Lobbying in South Australia is a growing activity, by which organizations or individuals attempt to influence the Government of South Australia in its policy, regulation and law-making. Since 1 December 2009, lobbyists commercially operating on behalf of third party interests are required to join a register and must also comply with a Code of Conduct. The register is available to the public via the website of the Department of the Premier and Cabinet, and lists the names of registered entities, their employed lobbyists and their clients. As of April 2015, sixty-five different entities are listed on the register, with notable examples including Bespoke Approach and Barker Wentworth.

Former politicians turned lobbyists 

Many consultant lobbyists in South Australia are former state or federal politicians.
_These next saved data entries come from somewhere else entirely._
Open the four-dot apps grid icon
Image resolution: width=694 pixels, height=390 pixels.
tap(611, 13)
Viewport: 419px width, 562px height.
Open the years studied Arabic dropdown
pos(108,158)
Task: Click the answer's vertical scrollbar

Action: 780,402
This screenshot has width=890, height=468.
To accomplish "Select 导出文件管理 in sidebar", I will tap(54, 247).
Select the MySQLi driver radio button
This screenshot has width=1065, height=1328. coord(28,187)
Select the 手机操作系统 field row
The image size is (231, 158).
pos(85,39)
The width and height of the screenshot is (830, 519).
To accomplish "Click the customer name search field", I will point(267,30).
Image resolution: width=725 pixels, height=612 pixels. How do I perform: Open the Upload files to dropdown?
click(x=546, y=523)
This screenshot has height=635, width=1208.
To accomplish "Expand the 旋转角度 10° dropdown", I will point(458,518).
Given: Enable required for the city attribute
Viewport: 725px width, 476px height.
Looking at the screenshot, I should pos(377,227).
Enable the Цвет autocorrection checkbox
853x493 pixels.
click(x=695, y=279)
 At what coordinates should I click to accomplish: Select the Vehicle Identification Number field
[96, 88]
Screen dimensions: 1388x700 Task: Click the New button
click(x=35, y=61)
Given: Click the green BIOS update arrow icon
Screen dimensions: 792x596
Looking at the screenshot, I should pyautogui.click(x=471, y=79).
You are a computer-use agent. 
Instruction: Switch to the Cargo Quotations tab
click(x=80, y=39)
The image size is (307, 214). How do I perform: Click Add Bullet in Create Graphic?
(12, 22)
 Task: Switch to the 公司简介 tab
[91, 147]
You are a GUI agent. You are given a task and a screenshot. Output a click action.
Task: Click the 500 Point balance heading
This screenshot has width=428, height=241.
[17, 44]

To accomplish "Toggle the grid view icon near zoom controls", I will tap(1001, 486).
They include (listed with former party affiliations):

Senior public servants turned lobbyists 
Some lobbyists active in South Australia are former senior public servants. Former CEO of the Department of Planning, Transport and Infrastructure Rod Hook, now lobbying as Rod Hook & Associates is an example of this.

Resources and energy sector lobbyists 
During the Rann Government and more recently the Weatherill Government (post 2011), significant efforts were made to encourage mineral and energy resource development in South Australia. Government initiatives were welcomed by the private sector, many of which engaged third party lobbyists to further their objectives. Some lobbyists represent these sectors as part of a broader portfolio of interests (Bespoke Approach, for example)  while others such as Barker Wentworth are more specialised.  Crosby Textor is another high profile international lobbying firm active in this area in SA.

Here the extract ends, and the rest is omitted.